Mid-cycle labs (Week 8): Repeat IGF-1 and fasting glucose. If IGF-1 exceeds 350 ng/mL in adults under 40 or 250 ng/mL in adults over 50, the Endocrine Society's 2019 Growth Hormone Deficiency Guidelines recommend reducing the GH secretagogue stimulus and reassessing within four weeks. Apply that threshold as the safety ceiling for Ipamorelin dose adjustment.

Phase 3: Washout (Weeks 11 to 14)

A structured off-cycle period allows the hypothalamic-pituitary-somatotropic axis to recalibrate and prevents receptor desensitization at GHS-R1a.

TB-500: Discontinue completely after the final maintenance injection in week 10. TB-500 has no known dependence or rebound physiology, and no taper is required based on current evidence.

Ipamorelin: Taper over two weeks. Week 11: reduce to once daily (pre-sleep only). Week 12: discontinue. This mirrors the taper approach used in the Helsinn Phase II ipamorelin trial to avoid abrupt GH pulse suppression.
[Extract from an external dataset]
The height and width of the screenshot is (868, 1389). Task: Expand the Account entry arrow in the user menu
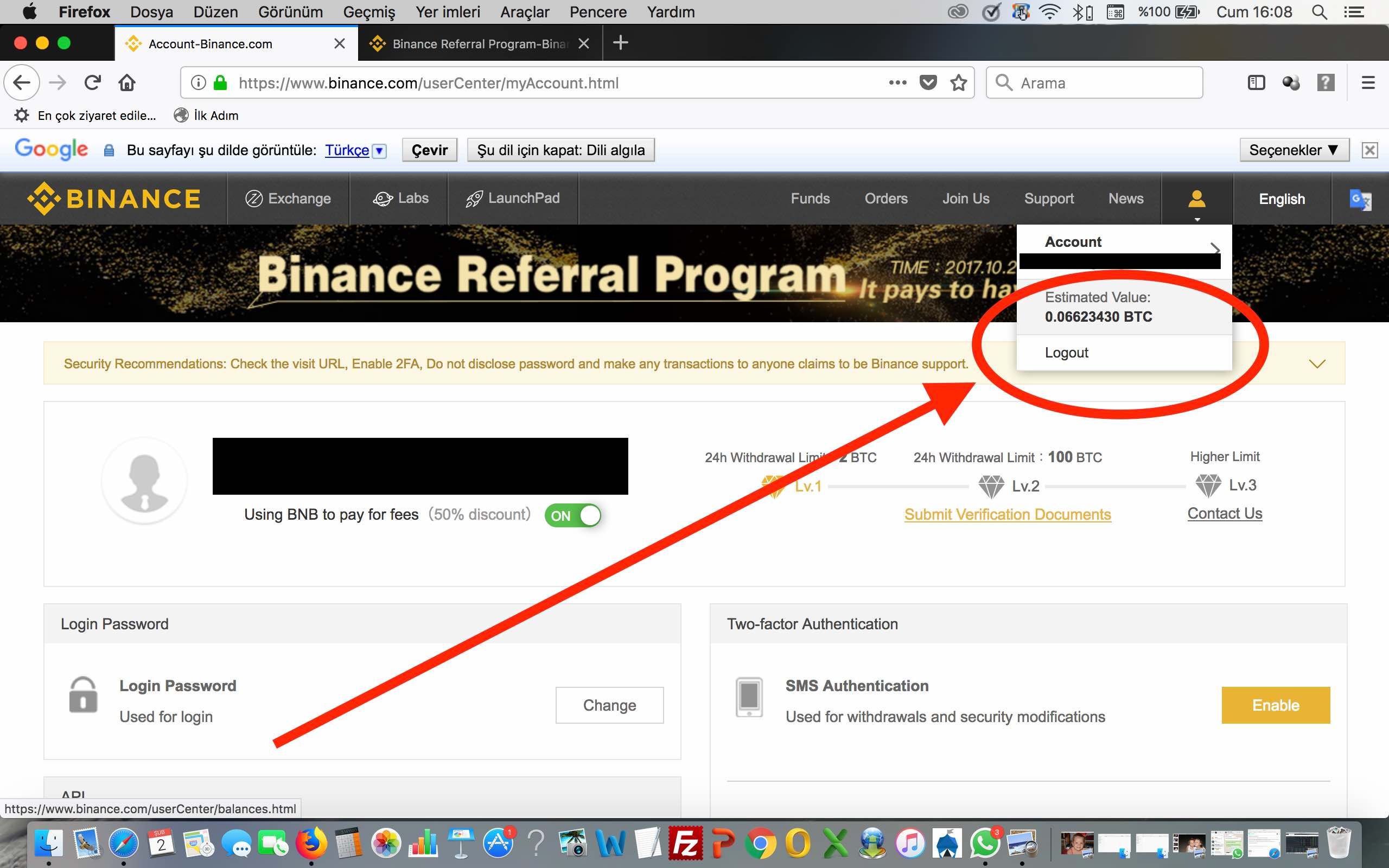pyautogui.click(x=1214, y=248)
End-of-cycle labs: Repeat full baseline panel. Compare IGF-1 to pre-cycle value. If IGF-1 remains elevated four weeks after discontinuation, a pituitary MRI and endocrinology referral are appropriate.

Injection Timing and Practical Scheduling

Scheduling three daily injections alongside a training calendar requires deliberate planning.

Sample Weekly Schedule (Loading Phase)

| Day | TB-500 | Ipamorelin (AM) | Ipamorelin (Pre-Training) | Ipamorelin (Pre-Sleep) | |-----|--------|-----------------|--------------------------|------------------------| | Monday | 4 mg | 200 mcg | 200 mcg | 200 mcg | | Tuesday |, | 200 mcg | 200 mcg | 200 mcg | | Wednesday |, | 200 mcg | 200 mcg | 200 mcg | | Thursday | 4 mg | 200 mcg | 200 mcg | 200 mcg | | Friday |, | 200 mcg | 200 mcg | 200 mcg | | Saturday |, | 200 mcg | 200 mcg | 200 mcg | | Sunday |, | 200 mcg |, | 200 mcg |

On rest days, the pre-training Ipamorelin injection is omitted or shifted to early afternoon.

Food and GH Secretagogue Interactions

Eating a carbohydrate- or fat-rich meal within 60 to 90 minutes before Ipamorelin blunts the GH pulse via somatostatin co-secretion. The GH secretion physiology literature consistently shows this effect across multiple secretagogues. Ipamorelin injections should be taken in a fasted state, at minimum 90 minutes after the last caloric intake.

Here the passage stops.